The invention relates to a method of transmitting or storing, over an interference affected channel, digital audio signals, wherein transmission errors are detected at the receiving end and corrected if necessary or masked, with the masking being effected in that the interfered-with signal section is muted or replaced by a signal section preceding the interfered-with signal section in the same channel or by a synchronous, not interfered-with signal section of an adjacent channel. Such a method is disclosed in German Patent DE 3,638,922.C2.

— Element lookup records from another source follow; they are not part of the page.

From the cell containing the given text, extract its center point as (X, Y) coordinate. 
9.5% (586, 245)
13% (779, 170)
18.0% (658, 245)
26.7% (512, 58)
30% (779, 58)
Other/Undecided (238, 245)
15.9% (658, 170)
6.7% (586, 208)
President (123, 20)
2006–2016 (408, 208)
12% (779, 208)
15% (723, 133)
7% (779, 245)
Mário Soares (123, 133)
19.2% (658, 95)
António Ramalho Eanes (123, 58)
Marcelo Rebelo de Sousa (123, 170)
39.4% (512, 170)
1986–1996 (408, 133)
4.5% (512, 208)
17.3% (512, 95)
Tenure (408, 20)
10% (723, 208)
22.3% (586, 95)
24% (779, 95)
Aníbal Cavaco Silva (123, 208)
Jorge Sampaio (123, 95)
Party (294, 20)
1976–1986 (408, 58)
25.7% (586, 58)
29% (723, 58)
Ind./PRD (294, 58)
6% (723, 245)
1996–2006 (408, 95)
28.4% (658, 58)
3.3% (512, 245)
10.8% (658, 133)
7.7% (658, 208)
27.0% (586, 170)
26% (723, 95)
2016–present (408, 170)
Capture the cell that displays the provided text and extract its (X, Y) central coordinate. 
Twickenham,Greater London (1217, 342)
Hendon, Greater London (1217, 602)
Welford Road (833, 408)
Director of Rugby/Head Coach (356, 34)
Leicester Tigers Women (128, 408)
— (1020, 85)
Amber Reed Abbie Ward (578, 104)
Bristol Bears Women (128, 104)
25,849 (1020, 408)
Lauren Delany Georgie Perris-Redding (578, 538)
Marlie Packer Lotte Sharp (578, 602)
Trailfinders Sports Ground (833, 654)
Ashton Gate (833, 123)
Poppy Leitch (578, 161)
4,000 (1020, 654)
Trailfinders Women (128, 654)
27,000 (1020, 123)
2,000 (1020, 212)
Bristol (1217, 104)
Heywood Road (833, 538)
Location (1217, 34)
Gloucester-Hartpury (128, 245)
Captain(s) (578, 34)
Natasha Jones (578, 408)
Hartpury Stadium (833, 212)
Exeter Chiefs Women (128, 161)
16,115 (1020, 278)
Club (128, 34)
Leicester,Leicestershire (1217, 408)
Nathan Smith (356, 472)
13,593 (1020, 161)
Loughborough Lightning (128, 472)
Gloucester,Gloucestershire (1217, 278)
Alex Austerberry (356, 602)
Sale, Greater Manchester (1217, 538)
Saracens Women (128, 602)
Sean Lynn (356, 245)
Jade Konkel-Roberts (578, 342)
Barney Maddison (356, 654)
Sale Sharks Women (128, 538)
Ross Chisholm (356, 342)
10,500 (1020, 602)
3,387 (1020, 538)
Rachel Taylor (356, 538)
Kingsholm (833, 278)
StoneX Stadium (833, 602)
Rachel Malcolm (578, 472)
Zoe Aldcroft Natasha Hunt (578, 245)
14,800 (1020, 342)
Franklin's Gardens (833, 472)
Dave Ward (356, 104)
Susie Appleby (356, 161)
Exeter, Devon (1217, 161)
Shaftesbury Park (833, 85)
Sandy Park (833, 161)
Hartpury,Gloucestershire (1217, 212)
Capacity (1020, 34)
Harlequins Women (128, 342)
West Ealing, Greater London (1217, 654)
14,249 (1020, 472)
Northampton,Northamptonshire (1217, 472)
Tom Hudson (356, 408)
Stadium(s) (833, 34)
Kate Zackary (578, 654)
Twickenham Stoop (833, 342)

In digital audio signal transmissions and storage, the received and read-out audio signals, if they contain bit errors, may either be not decodable at all or not decodable in part after all error detection and error correction methods have been exhausted. In that case, it is the custom to switch to a decoder for muting over a broad band in such a way that for a certain time period the entire signal is set at 0. In the case of digital audio signals transmitted by radio, this case occurs relatively frequently at the fringes of the reception area which is extremely annoying particularly in connection with mobile reception. The same applies for audio signal storage if the tape material or audio heads are worn to a degree that exceeds a tolerance value.
To reduce the annoying effect of missing signals in radio transmissions, German Patent DE 3,638,922.C2 discloses a mutual offset in time between the left and right stereo channels and, if there is an uncorrectable signal interference, placing the complementary stereo information transmitted at an earlier or later point in time instead of the interfered-with original information. Although the complementary stereo information is not identical with the associated, interfered-with original information, but is connected with it only by way of left-right correlation, such a substitution is acceptable in any case for a short period of time since direction and distance perception as well as the perception of spatial relationships are subject to a certain inertia in the human ear. However, if such a masking technique is employed for a longer period of time, the stereophonic impression is lost, since the masking always covers the full bandwidth of the interfered-with signal and therefore also replaces spectral signal components that did not suffer interference.